Each year, ZJU puts together a one-hour spectacle (though this one clocks in even a bit shorter) featuring a few dozen wordless scenes of torture, perversion, sinister supernaturalism and the like and calls the whole thing "Urban Death." The company's home venue is a tiny black box theater, and the performance area for this show is made even smaller than usual by the addition of one or two extra rows of seats. As always, though, the resident production ensemble demonstrate a virtuosic mastery of their environment, and these few square feet of playing space are a more than ample staging ground for a true parade of horrors.
If the current edition of "Urban Death" is less consistently scary than we've seen in the past, it's also funnier, grosser and more consciously theatrical.
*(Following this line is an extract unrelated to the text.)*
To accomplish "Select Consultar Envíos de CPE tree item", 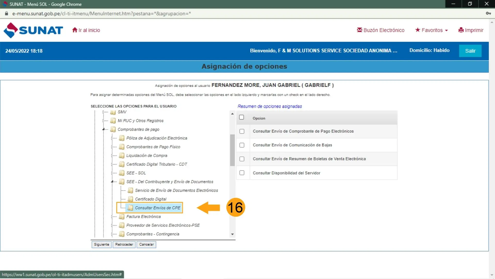I will pyautogui.click(x=158, y=208).
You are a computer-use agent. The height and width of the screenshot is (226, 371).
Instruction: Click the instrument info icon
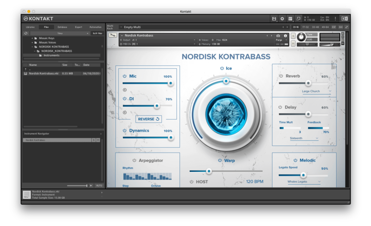click(285, 36)
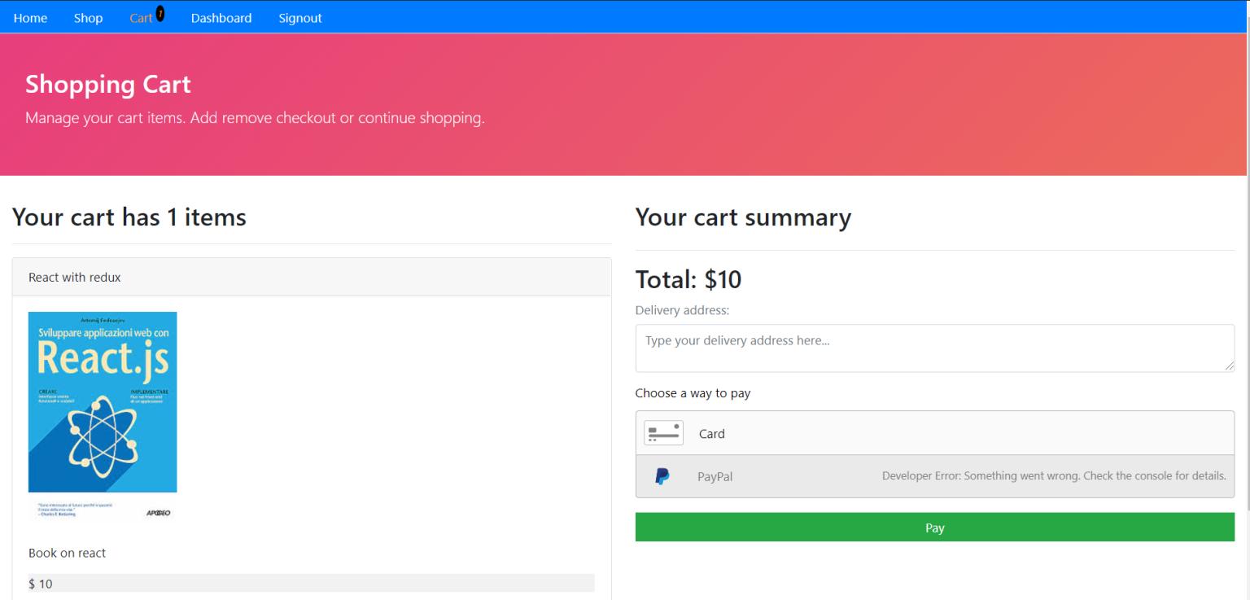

Plus, there's a lot more sex. Still, as the bodily fluids flow, French kisses go horribly awry, dismembered body parts turn up at the darnedest times, and all manner of human and inhuman monsters strut and fret their seconds on the stage, neither the laughs nor the gasps ever come cheap.
One of the hallmarks of the "Urban Death" experience is the absolute darkness that envelops the theater in the blackouts between scenes, a darkness that sometimes provides a brief respite from the onslaught of shocking images even as it also generates an anticipatory uneasiness all its own. We're never sure if we should want the lights to come back up or not.
Zombie Joe's Underground often draws a kind of atypically eclectic and energetic audience to its shows which many other theater companies in town wish they could attract, and the opening night performance for this year's "Urban Death" phantasmagoria was sold out way in advance. (They even had to turn away a prominent local theater critic who showed up without a reservation.) The 11 o'clock start time adds a bit of a charge to the proceedings, too, and those who did make it in last Saturday were virtually howling in anticipation as the entrance door to the performance space slid shut, the lights went down, and the opening music got gradually louder.
There's nothing else in town quite like it. Really, there's nothing else anywhere quite like it.